Information provided:
---+---
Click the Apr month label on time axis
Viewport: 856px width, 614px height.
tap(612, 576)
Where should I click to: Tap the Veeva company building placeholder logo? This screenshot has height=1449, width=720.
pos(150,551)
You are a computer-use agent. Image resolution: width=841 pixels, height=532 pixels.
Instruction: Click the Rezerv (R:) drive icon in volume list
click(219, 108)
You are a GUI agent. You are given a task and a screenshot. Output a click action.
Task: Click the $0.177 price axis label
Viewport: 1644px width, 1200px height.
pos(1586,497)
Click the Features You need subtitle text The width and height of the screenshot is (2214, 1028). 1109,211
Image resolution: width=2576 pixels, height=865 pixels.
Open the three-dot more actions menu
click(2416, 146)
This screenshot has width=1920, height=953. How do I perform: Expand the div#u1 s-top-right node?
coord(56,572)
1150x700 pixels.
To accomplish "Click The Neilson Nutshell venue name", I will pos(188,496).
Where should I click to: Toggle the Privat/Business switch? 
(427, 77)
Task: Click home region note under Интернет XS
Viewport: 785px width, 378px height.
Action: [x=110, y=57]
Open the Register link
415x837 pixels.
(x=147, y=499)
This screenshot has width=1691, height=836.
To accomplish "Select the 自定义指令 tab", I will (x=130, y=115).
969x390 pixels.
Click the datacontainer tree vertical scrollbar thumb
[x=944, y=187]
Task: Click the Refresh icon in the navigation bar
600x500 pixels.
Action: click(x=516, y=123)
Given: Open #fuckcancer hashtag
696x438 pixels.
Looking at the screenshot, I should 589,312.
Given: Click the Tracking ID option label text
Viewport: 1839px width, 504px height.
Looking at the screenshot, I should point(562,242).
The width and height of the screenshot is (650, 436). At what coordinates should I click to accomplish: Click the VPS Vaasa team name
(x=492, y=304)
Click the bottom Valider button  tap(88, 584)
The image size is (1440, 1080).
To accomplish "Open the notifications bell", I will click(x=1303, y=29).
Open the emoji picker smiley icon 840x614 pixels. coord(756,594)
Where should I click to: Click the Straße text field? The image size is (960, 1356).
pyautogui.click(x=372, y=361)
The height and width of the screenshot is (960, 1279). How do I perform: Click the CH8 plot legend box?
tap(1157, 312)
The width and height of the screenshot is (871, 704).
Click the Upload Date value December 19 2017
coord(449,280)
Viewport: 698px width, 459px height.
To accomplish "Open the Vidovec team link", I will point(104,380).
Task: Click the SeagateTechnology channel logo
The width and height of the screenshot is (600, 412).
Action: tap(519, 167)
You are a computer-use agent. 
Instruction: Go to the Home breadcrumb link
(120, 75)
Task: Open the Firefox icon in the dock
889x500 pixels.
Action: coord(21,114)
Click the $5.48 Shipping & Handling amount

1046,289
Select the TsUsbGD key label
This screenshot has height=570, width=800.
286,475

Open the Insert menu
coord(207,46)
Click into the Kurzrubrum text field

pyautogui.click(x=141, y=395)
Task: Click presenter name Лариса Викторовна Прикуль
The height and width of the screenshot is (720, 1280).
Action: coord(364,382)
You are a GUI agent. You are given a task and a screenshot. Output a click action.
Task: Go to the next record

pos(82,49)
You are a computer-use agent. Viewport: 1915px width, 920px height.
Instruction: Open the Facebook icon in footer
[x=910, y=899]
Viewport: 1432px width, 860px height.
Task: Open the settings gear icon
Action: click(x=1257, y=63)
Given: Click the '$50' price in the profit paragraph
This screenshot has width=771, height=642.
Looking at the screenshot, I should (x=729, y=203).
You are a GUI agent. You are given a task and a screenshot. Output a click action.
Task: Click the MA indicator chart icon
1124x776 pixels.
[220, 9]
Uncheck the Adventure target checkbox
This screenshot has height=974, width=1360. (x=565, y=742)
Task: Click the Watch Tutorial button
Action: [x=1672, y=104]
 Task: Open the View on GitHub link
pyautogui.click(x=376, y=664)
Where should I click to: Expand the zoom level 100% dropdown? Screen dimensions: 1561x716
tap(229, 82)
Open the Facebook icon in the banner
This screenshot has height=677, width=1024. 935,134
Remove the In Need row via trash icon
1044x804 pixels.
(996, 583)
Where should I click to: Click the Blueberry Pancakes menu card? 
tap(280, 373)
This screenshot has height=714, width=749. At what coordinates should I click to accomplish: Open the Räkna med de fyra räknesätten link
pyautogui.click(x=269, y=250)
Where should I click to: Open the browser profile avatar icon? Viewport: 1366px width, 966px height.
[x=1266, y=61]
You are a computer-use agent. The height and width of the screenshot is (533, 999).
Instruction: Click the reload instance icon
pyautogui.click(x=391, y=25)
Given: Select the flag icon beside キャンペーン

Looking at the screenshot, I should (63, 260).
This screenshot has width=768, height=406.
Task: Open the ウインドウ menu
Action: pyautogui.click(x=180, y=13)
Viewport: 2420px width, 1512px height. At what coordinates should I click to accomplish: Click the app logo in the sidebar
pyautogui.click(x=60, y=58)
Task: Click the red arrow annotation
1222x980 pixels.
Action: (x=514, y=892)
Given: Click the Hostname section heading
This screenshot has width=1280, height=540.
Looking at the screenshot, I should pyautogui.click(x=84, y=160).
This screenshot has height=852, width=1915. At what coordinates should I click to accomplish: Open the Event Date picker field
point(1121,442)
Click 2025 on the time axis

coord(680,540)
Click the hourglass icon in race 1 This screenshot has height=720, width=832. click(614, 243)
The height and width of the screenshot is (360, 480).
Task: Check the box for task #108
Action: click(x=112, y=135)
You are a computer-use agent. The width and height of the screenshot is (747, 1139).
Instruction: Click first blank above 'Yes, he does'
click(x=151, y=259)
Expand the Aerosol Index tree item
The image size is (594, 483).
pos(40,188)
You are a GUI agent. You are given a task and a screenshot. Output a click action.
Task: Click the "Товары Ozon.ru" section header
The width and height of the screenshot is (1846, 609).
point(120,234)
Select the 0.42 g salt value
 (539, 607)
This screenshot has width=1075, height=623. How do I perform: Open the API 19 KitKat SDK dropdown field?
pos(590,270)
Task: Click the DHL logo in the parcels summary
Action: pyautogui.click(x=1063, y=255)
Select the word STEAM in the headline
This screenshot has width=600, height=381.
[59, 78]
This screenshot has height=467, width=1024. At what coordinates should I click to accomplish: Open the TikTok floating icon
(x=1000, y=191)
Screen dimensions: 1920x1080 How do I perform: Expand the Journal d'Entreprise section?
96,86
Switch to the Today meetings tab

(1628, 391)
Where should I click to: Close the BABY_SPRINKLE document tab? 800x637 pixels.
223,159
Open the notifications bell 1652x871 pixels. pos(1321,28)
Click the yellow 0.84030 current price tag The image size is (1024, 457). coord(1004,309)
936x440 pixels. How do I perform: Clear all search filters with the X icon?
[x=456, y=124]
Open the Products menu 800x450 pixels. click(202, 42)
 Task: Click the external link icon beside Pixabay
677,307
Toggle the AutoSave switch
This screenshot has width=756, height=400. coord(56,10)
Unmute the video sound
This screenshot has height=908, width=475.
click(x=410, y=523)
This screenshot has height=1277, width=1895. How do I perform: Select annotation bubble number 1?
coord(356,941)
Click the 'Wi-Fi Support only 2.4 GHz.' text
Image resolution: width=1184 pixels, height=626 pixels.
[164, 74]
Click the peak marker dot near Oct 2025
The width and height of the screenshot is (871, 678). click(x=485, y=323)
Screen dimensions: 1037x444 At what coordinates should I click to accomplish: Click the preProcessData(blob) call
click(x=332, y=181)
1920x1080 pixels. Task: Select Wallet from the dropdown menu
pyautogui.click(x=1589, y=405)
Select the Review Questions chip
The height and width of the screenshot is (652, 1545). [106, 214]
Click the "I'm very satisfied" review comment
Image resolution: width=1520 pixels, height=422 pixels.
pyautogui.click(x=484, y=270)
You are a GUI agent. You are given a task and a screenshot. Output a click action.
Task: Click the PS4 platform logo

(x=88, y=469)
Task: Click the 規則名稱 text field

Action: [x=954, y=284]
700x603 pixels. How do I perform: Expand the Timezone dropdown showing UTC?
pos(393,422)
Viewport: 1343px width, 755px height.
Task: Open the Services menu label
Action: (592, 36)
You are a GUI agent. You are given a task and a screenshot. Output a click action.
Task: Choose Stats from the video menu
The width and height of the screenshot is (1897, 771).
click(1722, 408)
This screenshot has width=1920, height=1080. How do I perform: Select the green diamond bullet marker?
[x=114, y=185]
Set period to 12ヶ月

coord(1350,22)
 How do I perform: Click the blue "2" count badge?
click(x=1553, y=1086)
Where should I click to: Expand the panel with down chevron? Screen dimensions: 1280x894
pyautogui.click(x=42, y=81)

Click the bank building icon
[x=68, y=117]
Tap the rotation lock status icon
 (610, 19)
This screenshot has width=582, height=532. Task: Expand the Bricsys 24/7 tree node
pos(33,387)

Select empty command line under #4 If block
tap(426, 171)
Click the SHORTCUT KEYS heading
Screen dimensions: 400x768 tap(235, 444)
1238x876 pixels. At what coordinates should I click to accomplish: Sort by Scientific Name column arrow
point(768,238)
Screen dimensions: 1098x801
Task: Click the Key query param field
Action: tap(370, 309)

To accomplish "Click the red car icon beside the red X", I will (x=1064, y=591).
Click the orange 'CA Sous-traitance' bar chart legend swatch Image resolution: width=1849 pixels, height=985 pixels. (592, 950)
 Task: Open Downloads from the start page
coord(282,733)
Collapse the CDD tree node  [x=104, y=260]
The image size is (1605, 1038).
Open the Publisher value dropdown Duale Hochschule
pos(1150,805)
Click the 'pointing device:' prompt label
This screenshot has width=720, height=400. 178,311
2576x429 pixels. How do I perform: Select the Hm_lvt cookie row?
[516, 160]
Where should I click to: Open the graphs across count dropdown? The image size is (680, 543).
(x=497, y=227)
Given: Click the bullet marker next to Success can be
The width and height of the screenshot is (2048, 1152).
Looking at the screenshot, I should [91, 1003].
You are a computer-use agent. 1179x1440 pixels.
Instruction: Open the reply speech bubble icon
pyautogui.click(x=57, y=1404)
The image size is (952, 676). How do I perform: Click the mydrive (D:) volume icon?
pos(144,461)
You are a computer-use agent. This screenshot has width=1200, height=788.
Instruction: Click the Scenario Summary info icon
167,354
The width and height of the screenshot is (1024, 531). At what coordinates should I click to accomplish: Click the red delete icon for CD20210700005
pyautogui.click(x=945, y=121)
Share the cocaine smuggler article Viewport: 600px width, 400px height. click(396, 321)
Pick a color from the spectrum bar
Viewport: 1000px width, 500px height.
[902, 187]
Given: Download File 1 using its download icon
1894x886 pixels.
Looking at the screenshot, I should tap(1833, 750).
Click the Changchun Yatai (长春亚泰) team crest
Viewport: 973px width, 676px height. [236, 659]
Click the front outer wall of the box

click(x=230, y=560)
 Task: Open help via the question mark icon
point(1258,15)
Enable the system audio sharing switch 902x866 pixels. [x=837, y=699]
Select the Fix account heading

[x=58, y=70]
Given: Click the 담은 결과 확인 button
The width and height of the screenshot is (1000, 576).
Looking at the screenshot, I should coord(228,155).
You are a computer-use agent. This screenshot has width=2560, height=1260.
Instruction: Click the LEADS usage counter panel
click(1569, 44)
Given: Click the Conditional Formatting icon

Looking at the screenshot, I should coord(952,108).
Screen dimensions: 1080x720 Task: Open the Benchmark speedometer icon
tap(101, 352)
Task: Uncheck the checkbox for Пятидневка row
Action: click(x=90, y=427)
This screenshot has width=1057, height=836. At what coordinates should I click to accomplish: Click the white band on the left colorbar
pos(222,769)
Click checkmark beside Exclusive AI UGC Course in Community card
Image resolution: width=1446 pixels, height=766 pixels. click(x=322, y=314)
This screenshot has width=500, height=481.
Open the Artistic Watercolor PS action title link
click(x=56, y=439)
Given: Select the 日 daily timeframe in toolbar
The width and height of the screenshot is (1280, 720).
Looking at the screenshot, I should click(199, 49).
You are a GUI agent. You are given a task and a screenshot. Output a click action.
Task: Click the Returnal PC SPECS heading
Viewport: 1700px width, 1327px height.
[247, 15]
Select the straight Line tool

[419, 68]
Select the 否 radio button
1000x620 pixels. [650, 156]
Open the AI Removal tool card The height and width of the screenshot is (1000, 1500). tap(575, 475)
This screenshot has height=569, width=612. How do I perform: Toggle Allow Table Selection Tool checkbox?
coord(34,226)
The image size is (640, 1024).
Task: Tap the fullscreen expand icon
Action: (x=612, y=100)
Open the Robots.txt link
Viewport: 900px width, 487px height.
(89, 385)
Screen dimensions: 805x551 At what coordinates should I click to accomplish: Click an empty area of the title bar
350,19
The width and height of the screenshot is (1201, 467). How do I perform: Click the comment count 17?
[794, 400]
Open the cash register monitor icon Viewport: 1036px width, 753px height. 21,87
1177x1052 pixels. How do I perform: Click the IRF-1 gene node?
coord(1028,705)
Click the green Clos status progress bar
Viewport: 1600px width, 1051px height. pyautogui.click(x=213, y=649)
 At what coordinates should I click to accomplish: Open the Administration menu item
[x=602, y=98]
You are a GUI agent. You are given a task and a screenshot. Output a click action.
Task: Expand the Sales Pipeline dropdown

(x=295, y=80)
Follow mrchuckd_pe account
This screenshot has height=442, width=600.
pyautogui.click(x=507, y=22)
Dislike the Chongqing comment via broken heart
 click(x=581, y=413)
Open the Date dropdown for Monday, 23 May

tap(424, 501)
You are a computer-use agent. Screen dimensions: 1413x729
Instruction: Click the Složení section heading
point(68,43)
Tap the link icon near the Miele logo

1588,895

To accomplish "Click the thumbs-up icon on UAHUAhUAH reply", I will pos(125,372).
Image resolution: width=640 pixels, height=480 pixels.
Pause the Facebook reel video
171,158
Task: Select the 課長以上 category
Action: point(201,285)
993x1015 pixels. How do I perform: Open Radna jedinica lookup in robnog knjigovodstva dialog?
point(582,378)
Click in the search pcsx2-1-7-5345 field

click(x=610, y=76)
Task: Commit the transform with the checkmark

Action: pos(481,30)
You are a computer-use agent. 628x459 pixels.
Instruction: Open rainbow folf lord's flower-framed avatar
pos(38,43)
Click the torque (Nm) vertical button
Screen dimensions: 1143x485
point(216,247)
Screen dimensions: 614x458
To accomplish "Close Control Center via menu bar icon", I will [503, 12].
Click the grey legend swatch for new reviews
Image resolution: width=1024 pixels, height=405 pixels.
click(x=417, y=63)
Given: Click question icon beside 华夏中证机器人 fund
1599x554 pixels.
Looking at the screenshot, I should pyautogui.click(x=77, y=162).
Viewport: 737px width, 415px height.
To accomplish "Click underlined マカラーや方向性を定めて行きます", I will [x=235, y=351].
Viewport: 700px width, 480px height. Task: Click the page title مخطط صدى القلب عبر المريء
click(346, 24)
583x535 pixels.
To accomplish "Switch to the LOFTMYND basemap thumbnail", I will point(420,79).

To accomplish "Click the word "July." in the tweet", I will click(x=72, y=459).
---+---
Scan the preceding listing for the string "notifications" and copy every line where it occurs.

Problem solution:
To accomplish "Open the notifications bell", I will click(x=1303, y=29).
Open the notifications bell 1652x871 pixels. pos(1321,28)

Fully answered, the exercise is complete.